Dienstag, 9. September 2008

Zweisprachigkeit erhöht Stotter-Risiko:
Kinder unter fünf Jahren bleibt Sprachfehler

  • Jedes fünfte stotternde Kind zweisprachig erzogen
  • Buben sind deutlich stärker betroffen als Mädchen

Frühes Lernen von Fremdsprachen im Alter unter fünf Jahren erhöht bei Kindern das Stotter-Risiko. Bei zweisprachig erzogenen Kindern falle es auch schwerer, den Sprachfehler wieder zu beseitigen, heißt es in einer Studie britischer Wissenschafter, die von der britischen Medizinervereinigung BMA veröffentlicht wurde.

Für die Untersuchung wurden Daten von 317 Kindern aus London herangezogen, die im Alter von acht bis zehn Jahren bei Logopäden in Behandlungen waren. Dabei stellte sich heraus, dass jedes fünfte stotternde Kind zweisprachig aufgewachsen war und zu Hause eine andere Sprache sprach als in der Schule.
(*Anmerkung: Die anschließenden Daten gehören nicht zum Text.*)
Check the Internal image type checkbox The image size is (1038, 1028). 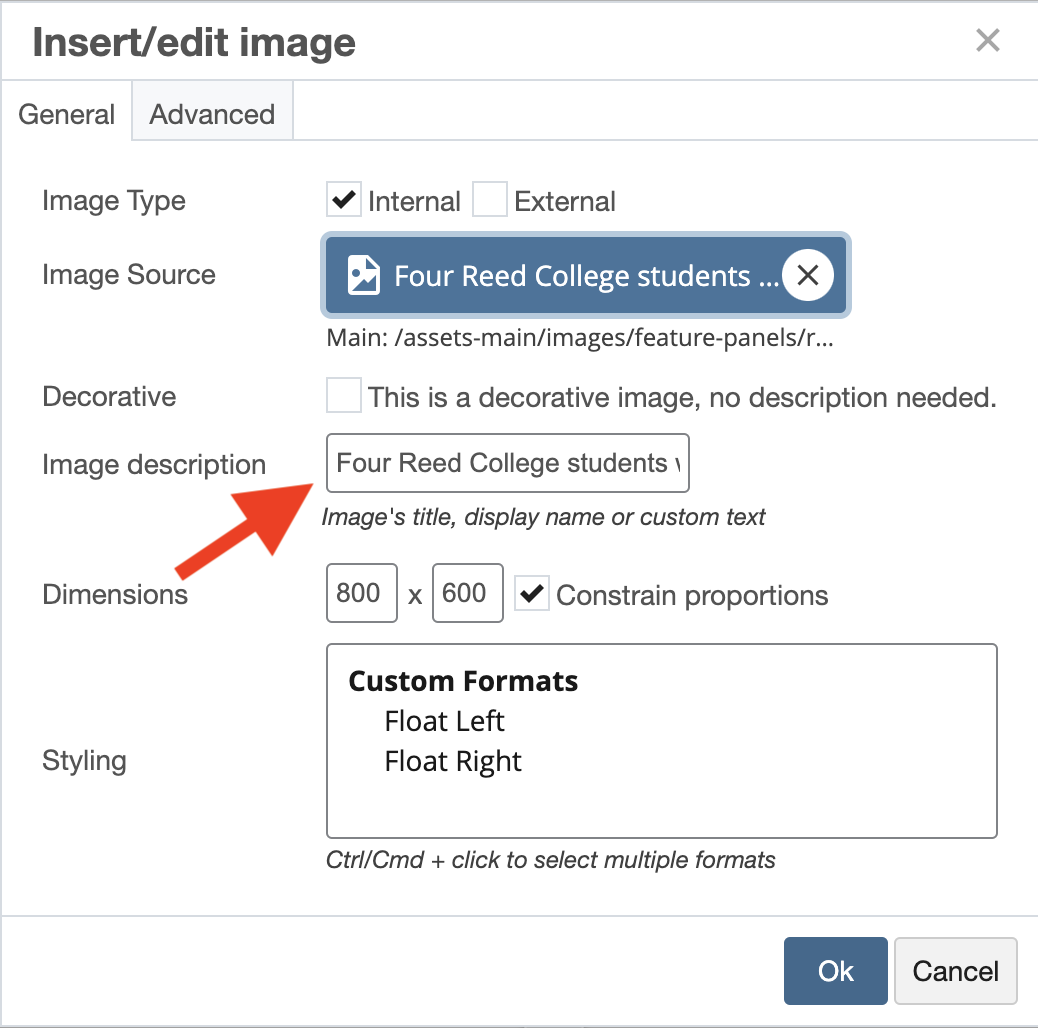pos(343,200)
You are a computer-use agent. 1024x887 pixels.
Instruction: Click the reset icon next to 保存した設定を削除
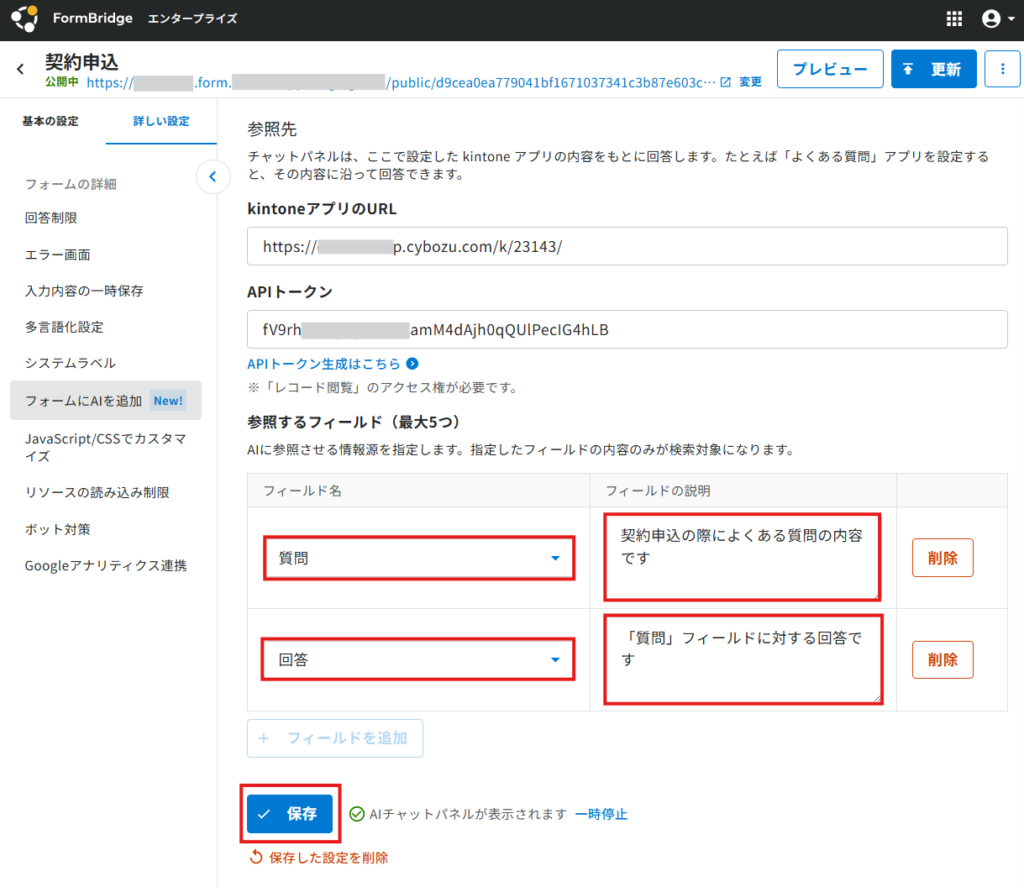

Ein deutlich reduziertes Stotter-Risiko gebe es, wenn die Kinder bis zu fünf Jahre hauptsächlich ihre Muttersprache lernten und erst dann mit der zweiten Sprache anfingen, hieß es in der Studie des Psychologen Peter Howell des Londoner University College. Der Untersuchung zufolge stottern zweisprachige Kinder üblicherweise immer in beiden Sprachen. Buben sind deutlich stärker betroffen als Mädchen.